:: Data for processing ::

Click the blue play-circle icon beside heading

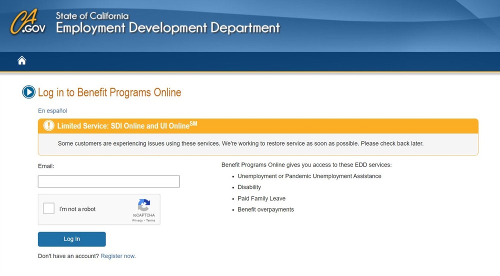click(x=29, y=93)
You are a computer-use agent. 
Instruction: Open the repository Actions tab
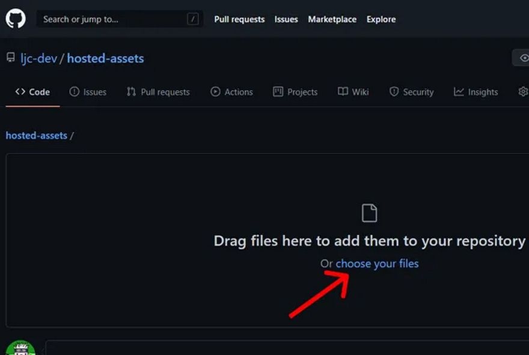231,92
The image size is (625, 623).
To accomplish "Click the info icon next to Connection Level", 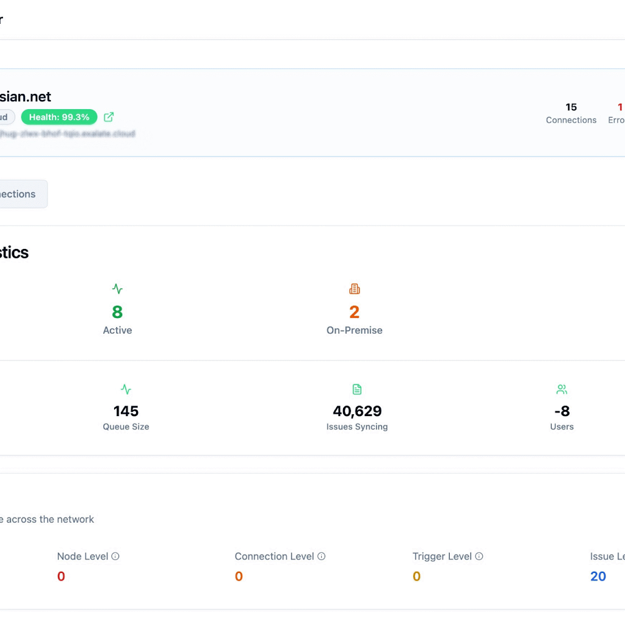I will point(322,556).
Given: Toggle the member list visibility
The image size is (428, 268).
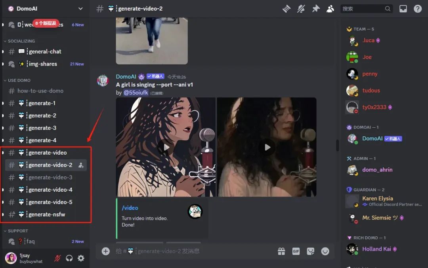Looking at the screenshot, I should click(330, 9).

:::

Work instruction
Restate, word for word, each line from the line containing "Given: Toggle the member list visibility" through the end of the entries above; the pictures are not part of the copy.

The answer
Given: Toggle the member list visibility
The image size is (428, 268).
Looking at the screenshot, I should click(330, 9).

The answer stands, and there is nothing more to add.